The KV rating refers to the maximum RPM/volt that can be achieved with the motor - so a 2300 KV motor at 1 V would work at speeds up to 2300 RPM, regardless of the frequency. The lower the voltage, the lower the maximum torque the motor can produce. If you were to increase the frequency and attempt to run it at a higher speed, the motor would not have enough torque to overcome friction at that speed and stall.

• So is that the actual zero torque RPM for that voltage? ie is it the waveform peak voltage when you spin it with a drill at that RPM? – Daniel Oct 7 '16 at 2:45
• The zero torque RPM will usually be somewhere above the KV rating - the KV rating is just a point where the motor can provide a reasonable amount of torque and running it at a higher frequency may cause reduced torque, unreliable operation, or eventually stalling when it can no longer overcome friction. – hexagon Oct 7 '16 at 2:48
• Do you have any additional information you can add to your answer like where and why this rating was developed? It seems to be pretty limited to quad-copters and similar markets. – Daniel Oct 7 '16 at 2:49
• It's hard to tell, but it was probably developed by the RC industry as a way of rating motors for a safe maximum speed.
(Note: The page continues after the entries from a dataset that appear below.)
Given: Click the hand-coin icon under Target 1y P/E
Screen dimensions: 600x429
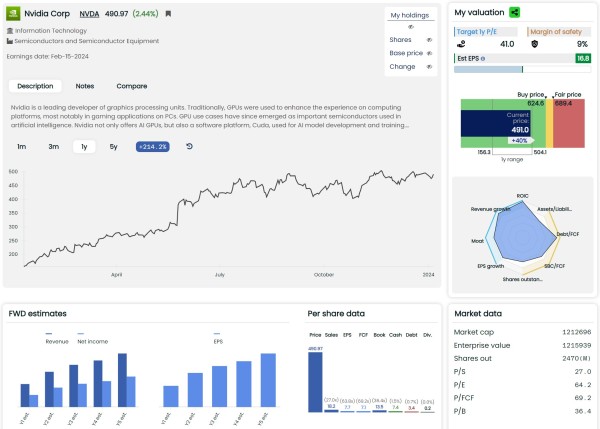Looking at the screenshot, I should tap(460, 44).
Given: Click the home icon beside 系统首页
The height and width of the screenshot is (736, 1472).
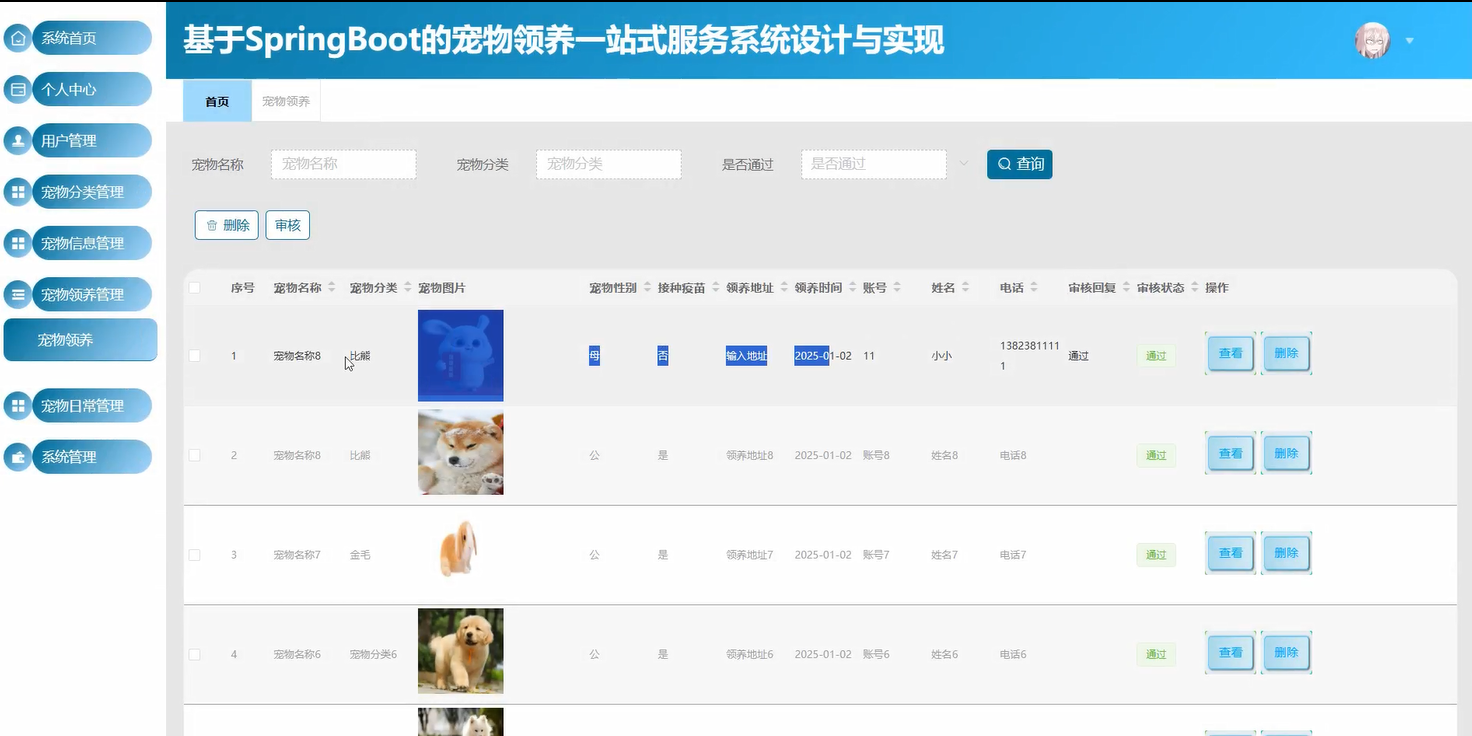Looking at the screenshot, I should [x=16, y=37].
I have never seen this on brushless motors intended for non-RC applications – hexagon Oct 7 '16 at 2:51
• So the amplitude of the signal that an ESC produces is actually not constant? – Thomas Kirven Oct 7 '16 at 2:58

For a BLDC machine there is two key constants

$K_t$ with units Nm/A

$K_e$ with units V/$\omega$ (peak line-line voltage)

For an ideal BLDC machine $K_t \equiv K_e$ but due to specifics as to where these two constants a defined ($K_e$ being open-terminal voltage & $K_t$ being torque production at rated current) $K_t$ tends to be lower due to saturation of the stator

What does this have todo with BLDC motors for quadrotors & $K_v$

Well $K_v$ is just the reciprocal of $K_e$ ONCE converted to rpm.
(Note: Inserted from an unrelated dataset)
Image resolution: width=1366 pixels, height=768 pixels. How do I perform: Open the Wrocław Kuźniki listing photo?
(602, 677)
Because quadrotors and such RC devices are usually supply-voltage limited, this rpm constant will tell you the rotor velocity that can be achieved (unloaded) for a given battery. Likewise you can estimate the torque that can be produced due to the relationship between these constants.

The role of an ESC is to keep the stator flux at 90 degrees with respect to the rotor flux. This is done with the use of position sensor, like hall element or by using back EMF sensing - sensorless control.
Further the ESC can output sinewave three phase output, so called FOC (Field Oriented Control) or square voltage, where only two coils are connected at the same time, the third is left floating.
It is not the case, that rotor is following the stator field, rather the opposite - it's the stator filed that follows the rotor position. With FOC, the amplidute of the vector stator voltage is constant and rotating with respect of rotor position. The voltage has to be higher than back EMF generated voltage in order to spin the motor. This is where the Kv factor plays a role.

Not sure why this is miss quoted in this context.

It should be V/krpm. or volts /1000 revolutions/minute. I could possibly understand V/k short hand but kv is kilo volts.
Maybe volts between legs on the motor or a leg and neutral may be ambiguous but the convention is between 2 legs of the motor leads. I would guess it is because it is easier if no neutral wire exists.